Improvement in the cosmetic outcome was a prominent advantage of SILSG [37]. We found that cosmetic scar satisfaction was significantly higher in the SILSG group than that in the CLSG group, with very high heterogeneity. This very high heterogeneity was likely due to different definitions of the cosmetic satisfaction scale. The scale ranged from 1 to 4 (1 = poor; 2 = acceptable; 3 = good; 4 = excellent) in Porta et al. [20], while it ranged from 1 to 5 (1 = excellent; 2 = good; 3 = fair; 4 = acceptable; 5 = poor) in Sucher et al. [23]. When the single incision was a 2.5-cm umbilical incision, the specimen was extracted from the solitary port without extending the umbilical incision in the SILSG group, while the trocar incision located in the right upper quadrant required extension in the CLSG group. Furthermore, the site of the incision buried in the umbilicus yields an almost scarless surgery in the SILSG group. When given a choice, most patients select the scarless approach over the conventional laparoscopic approach as observed among many female patients in our study. Moreover, according to Saber et al. [22] and Porta et al. [20], a 2.5-cm incision is needed to extract the gastric specimen, making the single-incision approach ideal for this particular procedure, negating the claims that SILSG is a step back in minimally invasive surgery toward minilaparotomy.
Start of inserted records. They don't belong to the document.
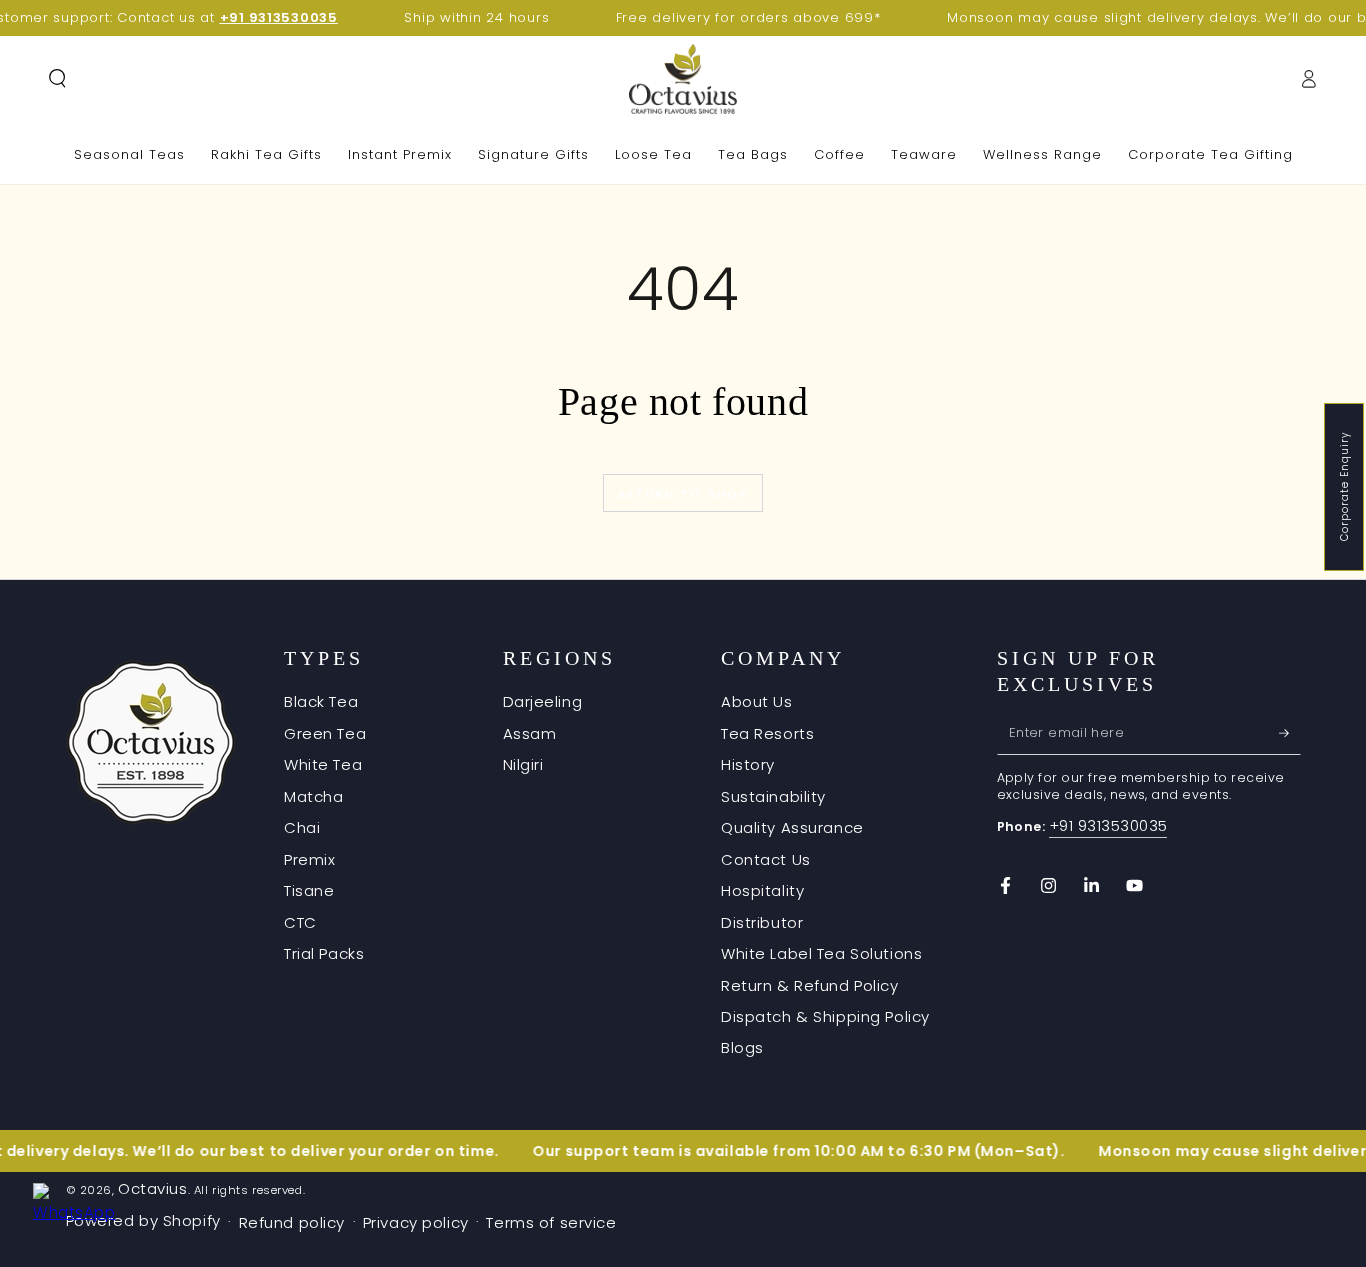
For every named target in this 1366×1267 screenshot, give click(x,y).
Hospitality (762, 890)
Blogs (742, 1047)
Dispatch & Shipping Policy (825, 1016)
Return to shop (683, 494)
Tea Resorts (767, 733)
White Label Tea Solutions (821, 953)
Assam (530, 733)
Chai (302, 827)
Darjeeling (543, 701)
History (748, 764)
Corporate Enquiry (1344, 486)
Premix (309, 859)
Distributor (762, 922)
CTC (300, 922)
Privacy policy (416, 1222)
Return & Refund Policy (810, 985)
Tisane (309, 890)
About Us (757, 701)
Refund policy (292, 1222)
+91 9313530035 (1108, 825)
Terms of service (551, 1222)
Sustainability (773, 796)
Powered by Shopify (143, 1220)
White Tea (323, 764)
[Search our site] (57, 79)
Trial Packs (324, 953)
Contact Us (766, 859)
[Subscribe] (1290, 733)
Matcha (313, 796)
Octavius (153, 1188)
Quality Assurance (792, 827)
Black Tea (321, 701)
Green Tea (325, 733)
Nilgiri (523, 764)
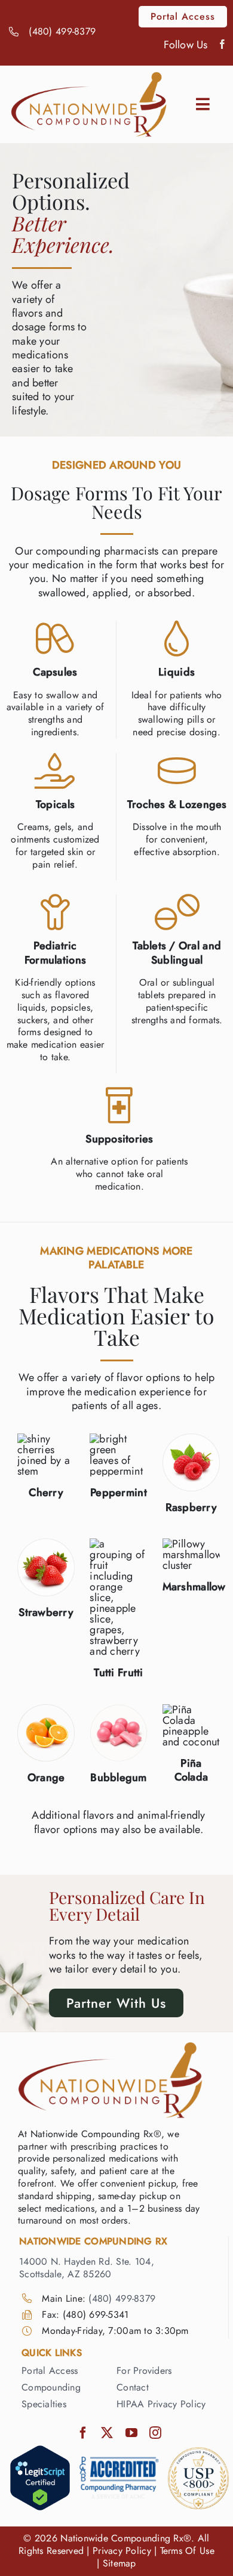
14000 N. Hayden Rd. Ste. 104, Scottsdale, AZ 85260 (86, 2268)
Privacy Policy (122, 2551)
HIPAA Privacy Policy (161, 2404)
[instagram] (155, 2433)
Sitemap (119, 2563)
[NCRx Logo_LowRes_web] (89, 77)
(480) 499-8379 (62, 31)
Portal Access (50, 2370)
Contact (132, 2387)
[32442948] (40, 2450)
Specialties (44, 2404)
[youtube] (131, 2433)
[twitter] (107, 2433)
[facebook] (222, 44)
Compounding (51, 2387)
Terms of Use (187, 2551)
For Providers (144, 2370)
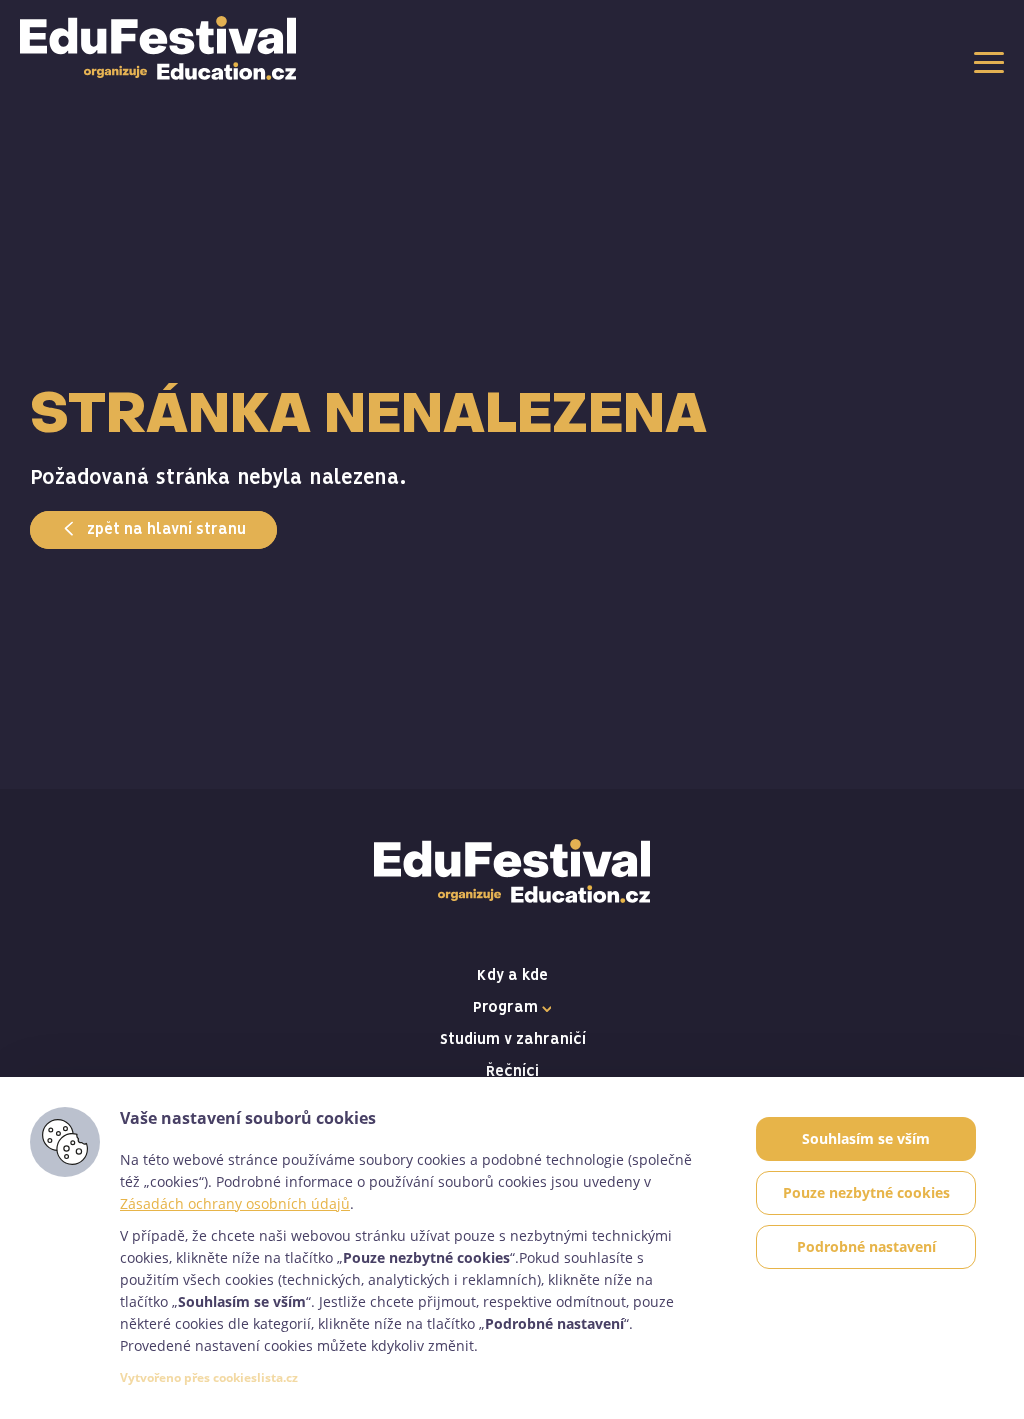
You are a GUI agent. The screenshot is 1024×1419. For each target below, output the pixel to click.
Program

Therefore, due to greater patient satisfaction with cosmesis, SILSG can be an alternative to CLSG for obese patients.

To the best of our knowledge, our meta-analysis is also the first to compare EWL associated with CLSG and SILSG. We found no significant difference between the two groups regarding EWL. However, 6 months postoperatively may not be enough time to judge the effectiveness of obesity surgery [38]. Improvements in comorbidities were similar between the SILSG and CLSG group as well. A plethora of factors contribute to improvements in comorbidities after sleeve gastrectomy, including gastric restriction and related neurohumoral changes [39]. The nonsignificant difference between SILSG and CLSG suggests that these factors are likely to help improve comorbidities more or less equally across the two groups.

Our meta-analysis had two limitations. First, our study included only one randomized controlled trial (RCT), and the remaining ten articles were likely subject to bias. Second, we restricted our analysis to those studies that only compared CLSG with SILSG, which limited the sample size. In the future, if more studies are available, particularly studies with RCT designs, large sample sizes, and long follow-up periods, a new meta-analysis without these limitations can be conducted.

Conclusion

This meta-analysis identified eleven studies that compared CLSG with SILSG for the treatment of obese patients. Compared to CLSG, SILSG resulted in improved cosmetic satisfaction and showed no disadvantages in terms of other surgical outcomes; thus, SILSG can be an alternative to CLSG for obese patients. Nonetheless, high-quality RCTs with large study populations and long follow-up periods are needed.